We are so dedicated to being parents and workers that we let our marriages atrophy. We assume that if we are co-existing without conflict our marriage is good. But we are not static. We are changing in the crucible of work and child-rearing, and if we aren’t careful, we will not recognize each other when the gun smoke clears.

All we need to do is spend a little time together, and it is the one thing we do not do, the first thing we sacrifice when the calendar gets crowded.

“When both are working, they don’t want to take any more time away from the kids. So they put the marriage on hold until the kids are gone,” says David Arp, who, with his wife of more than 30 years, has developed a book and video titled “10 Great Dates to Revitalize Your Marriage.”

“The irony is,” says Claudia Arp, “that by not taking time for each other, they are risking the greatest predicter for the success of their marriage - their friendship.”

Predictably, men and women would spend that time together differently.

He wants to see a movie, and she wants to talk.

He wants to sit next to her while facing a big screen and being transported by big-budget suspense or mayhem.

She wants to go someplace romantic and discuss their relationship.

Both are wrong, according Stanley.

Couples who want to remain close have to spend some time face to face, time talking. While a movie is relaxing and dinner with friends is distracting, neither allows you to connect. On the other hand, you shouldn’t spend your evening out taking the temperature of your relationship.

“Talk about what friends talk about,” says Stanley. “Best friends don’t talk about a problem between them.”

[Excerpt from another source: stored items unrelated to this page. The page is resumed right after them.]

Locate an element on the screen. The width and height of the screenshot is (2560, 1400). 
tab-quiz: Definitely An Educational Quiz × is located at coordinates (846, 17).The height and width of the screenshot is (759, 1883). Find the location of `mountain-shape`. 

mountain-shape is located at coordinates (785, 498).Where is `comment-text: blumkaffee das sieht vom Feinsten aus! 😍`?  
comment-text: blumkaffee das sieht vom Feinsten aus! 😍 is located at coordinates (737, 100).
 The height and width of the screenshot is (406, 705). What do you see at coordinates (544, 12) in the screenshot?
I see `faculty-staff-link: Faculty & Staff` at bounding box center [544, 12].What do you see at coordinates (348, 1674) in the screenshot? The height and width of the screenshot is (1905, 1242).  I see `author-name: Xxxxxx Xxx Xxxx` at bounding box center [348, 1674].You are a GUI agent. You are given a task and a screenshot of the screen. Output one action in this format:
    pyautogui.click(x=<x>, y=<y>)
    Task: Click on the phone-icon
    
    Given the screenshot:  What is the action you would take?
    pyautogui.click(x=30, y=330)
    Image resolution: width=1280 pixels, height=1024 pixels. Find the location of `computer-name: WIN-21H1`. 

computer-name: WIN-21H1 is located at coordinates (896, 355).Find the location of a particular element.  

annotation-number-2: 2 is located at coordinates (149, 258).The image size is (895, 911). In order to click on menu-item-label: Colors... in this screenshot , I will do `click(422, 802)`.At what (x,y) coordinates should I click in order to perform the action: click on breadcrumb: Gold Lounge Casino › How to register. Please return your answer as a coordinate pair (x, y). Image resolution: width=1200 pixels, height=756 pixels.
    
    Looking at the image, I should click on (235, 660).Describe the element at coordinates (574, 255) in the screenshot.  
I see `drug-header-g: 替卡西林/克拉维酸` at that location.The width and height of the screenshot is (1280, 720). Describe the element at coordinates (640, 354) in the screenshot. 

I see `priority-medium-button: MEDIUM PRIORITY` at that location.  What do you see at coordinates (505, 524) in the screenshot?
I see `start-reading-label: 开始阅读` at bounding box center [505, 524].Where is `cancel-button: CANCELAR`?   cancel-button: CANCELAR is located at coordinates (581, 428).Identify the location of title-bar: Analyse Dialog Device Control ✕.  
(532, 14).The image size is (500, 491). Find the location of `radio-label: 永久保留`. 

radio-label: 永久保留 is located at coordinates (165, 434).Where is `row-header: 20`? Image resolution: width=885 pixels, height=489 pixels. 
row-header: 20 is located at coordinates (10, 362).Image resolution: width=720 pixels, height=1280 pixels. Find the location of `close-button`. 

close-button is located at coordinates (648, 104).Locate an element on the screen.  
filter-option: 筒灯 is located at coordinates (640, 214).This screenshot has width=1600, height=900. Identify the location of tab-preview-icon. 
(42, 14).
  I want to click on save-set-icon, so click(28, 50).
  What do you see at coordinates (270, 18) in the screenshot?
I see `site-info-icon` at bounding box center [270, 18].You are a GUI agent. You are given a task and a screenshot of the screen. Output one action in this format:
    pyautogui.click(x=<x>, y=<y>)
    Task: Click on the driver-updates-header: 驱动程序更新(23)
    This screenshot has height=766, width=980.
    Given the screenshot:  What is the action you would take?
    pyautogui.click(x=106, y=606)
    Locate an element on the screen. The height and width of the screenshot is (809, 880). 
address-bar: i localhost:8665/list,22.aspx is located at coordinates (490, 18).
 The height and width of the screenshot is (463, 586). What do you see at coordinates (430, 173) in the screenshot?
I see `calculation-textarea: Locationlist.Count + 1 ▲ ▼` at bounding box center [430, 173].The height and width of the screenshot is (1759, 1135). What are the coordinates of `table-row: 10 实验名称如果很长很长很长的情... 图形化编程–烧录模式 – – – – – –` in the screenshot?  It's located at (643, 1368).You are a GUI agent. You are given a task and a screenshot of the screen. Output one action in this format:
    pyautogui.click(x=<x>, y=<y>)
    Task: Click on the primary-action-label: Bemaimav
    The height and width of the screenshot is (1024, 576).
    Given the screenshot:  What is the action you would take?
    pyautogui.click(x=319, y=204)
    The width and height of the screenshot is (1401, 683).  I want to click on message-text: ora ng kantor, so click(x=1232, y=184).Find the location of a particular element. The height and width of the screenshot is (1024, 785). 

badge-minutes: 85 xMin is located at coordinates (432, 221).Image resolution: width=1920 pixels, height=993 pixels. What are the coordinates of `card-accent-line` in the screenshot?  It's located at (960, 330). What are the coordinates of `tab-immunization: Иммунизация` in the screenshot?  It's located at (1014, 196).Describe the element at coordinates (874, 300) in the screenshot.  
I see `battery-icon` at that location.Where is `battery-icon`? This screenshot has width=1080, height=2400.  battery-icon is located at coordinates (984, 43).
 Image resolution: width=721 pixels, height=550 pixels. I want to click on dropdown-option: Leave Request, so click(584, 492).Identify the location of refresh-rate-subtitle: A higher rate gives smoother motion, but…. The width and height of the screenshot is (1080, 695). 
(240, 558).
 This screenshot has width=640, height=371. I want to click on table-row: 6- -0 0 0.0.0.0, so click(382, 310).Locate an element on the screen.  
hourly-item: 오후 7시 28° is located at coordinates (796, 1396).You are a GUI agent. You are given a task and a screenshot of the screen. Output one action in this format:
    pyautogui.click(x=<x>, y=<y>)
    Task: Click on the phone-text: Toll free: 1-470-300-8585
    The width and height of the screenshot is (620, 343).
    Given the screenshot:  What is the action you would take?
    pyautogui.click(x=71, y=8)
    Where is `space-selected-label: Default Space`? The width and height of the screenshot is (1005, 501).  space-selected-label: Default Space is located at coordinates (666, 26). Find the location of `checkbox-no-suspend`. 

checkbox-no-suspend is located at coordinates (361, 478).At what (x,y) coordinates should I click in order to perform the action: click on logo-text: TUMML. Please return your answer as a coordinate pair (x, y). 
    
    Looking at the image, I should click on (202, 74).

Time together does not have to involve a sitter and a maitre d’. Coffee on the porch before the children wake; a sandwich in the park while they are in school; a walk in the evening; a candlelight supper or drinks by the fire after the children are asleep. None of these ideas requires much in the way of money or logistics.

Whatever you do together, protect it from conflict, Stanley says. This should be a time to relax, time off from the work of marriage. If this is the first time in three months you’ve talked to each other in complete sentences, don’t waste your breath on the Visa bill or the time he spends at the office.

“And if something comes up, table it till later,” says Stanley.

The companion danger is that your time alone together is so rare and so fragile that it has to be great or you are disappointed, defeated.

“Time together has to be regular, and there has to be a lot of it,” says Stanley. “Otherwise a kind of performance anxiety develops.

“Without quantity, you don’t have time for the magic to just happen. It takes time for the magic to develop.”

We are not talking about glass slippers, fairy dust or Sleeping Beauty kisses here. It doesn’t feel like that kind of magic. It doesn’t feel like falling in love, it feels like the shock of recognition:

“I remember you. I remember what I like about you. I remember why I chose you.”